How to dispute a debt

You have a right to dispute a debt if you think it is not yours or disagree with the amount owing.

Ask the debt collector for your account information and copies of contracts. If the debt collector is acting on behalf of a creditor, they may refer your request to the creditor.

If you want to dispute a debt:

  • Contact the lender, creditor or credit provider and tell them you dispute the debt
  • See if you are entitled to access a free external dispute resolution scheme. See how to complain.
  • Get free legal advice immediately

Disputing the amount

If you accept that you owe the debt but disagree with (or are unsure about) the amount claimed, ask for an itemised statement of your account that sets out: 

  • The amount and date of the alleged debt 
  • How it was calculated 
  • Details of all payments made and all amounts owing (including principal, interest, fees and charges)

The debt collector should stop trying to collect any money until you have received this information.

A default listing on your credit report should not be made during this time.

What to do if the debt has been settled

If a debt collector contacts you about a debt that you have already paid in full, explain the situation in writing and include copies of any records or information you have that prove the debt has been settled. If the debt collector continues to contact you, find out how to complain.
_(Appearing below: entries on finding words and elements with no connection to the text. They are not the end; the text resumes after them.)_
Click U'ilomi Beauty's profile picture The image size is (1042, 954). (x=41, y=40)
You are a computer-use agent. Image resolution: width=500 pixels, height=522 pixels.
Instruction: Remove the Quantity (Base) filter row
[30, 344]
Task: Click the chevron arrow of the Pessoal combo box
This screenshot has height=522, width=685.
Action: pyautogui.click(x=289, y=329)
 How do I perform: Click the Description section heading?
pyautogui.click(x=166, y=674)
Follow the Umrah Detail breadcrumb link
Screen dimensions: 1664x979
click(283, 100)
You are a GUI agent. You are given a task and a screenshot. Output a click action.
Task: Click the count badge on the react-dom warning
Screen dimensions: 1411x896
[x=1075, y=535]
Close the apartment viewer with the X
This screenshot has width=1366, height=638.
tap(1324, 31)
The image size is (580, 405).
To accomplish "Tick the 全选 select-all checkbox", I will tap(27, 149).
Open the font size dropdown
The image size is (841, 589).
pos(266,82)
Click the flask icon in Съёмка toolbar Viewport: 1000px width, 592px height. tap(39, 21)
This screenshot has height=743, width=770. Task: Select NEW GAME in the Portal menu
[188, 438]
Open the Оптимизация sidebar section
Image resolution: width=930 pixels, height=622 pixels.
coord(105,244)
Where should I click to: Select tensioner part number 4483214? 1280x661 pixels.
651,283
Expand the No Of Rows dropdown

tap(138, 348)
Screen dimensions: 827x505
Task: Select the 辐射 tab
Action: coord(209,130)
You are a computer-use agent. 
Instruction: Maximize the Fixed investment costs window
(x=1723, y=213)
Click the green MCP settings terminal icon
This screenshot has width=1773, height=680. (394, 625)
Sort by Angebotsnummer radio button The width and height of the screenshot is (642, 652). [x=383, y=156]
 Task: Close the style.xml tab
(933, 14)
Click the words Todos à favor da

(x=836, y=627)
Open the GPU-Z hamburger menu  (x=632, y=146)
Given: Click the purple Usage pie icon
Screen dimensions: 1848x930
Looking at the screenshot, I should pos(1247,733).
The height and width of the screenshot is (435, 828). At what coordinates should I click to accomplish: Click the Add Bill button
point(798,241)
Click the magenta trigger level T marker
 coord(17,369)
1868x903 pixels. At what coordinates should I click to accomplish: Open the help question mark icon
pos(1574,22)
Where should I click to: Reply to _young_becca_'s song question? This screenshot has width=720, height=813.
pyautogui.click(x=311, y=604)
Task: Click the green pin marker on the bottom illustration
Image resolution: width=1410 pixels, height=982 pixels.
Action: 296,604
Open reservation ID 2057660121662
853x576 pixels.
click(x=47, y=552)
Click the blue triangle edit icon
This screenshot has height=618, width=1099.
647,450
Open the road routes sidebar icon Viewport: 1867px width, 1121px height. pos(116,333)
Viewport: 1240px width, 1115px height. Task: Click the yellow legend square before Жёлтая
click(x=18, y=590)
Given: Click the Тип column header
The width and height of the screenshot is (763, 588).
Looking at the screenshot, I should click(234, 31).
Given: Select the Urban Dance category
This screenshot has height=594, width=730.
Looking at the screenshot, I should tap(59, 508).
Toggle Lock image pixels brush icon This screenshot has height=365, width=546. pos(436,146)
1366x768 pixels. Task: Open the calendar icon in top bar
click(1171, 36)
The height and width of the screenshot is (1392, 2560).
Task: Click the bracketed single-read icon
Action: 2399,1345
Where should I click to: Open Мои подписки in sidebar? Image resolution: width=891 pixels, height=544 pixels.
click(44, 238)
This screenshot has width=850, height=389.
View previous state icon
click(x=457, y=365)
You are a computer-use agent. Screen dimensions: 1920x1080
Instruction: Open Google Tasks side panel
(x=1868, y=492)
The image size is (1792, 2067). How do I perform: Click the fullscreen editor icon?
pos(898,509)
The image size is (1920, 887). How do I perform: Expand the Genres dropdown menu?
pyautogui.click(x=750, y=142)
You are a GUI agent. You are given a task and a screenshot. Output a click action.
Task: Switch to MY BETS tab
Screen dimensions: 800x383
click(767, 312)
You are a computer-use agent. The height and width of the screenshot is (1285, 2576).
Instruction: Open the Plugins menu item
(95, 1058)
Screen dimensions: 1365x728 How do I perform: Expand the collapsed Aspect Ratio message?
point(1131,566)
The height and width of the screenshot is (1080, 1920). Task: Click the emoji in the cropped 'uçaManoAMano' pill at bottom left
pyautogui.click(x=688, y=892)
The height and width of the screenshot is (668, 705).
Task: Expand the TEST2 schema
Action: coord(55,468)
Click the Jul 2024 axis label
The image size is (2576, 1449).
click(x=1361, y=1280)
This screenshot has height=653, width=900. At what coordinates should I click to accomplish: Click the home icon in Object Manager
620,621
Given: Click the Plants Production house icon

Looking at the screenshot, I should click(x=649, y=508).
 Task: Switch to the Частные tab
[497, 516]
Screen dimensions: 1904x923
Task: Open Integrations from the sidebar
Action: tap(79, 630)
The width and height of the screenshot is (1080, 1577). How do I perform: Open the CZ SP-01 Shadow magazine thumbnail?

Negotiating a repayment plan

If you are sure that you are responsible for the debt but will have difficulty repaying it, a debt collector may agree to extend your repayment period or allow you to make smaller repayments over a longer time. Be prepared to provide information about your financial situation to demonstrate what you can afford to pay.

Sometimes debt collectors will agree to finalise the whole debt if you make a lump sum payment of part of the debt. Only agree to pay an amount that you can afford.

Be realistic about your living costs and other debts. Use our budget planner to work out what you can afford to pay.

Budget planner

Make every effort to keep to a repayment agreement. However if you can't pay what you have agreed to, contact the collector again as soon as possible to work out what is a reasonable and manageable amount for you to pay.

If you cannot make any repayments on a debt you owe, get free legal advice.

Keep good records

If you reach an agreement with the debt collector over the phone or in person: 

  • Ask for it to be confirmed in writing 
  • Confirm it in writing yourself in a letter to the debt collector 
  • Keep a copy of all letters you send

Store all your documents together to avoid losing any important information.

If your repayment plan is rejected

If a creditor or debt collector rejects your payment proposal, put your situation in writing and tell them how much you can afford to pay and how often.

A creditor or debt collector should not insist that you agree to a repayment plan that you cannot afford. Do not be pressured to borrow money from family friends or a lender.

If you cannot come to an agreement, consider resolving the matter through a free external dispute resolution scheme. See how to complain.

Dealing with debt collectors can be stressful, but there are laws to prevent them from making your life a misery.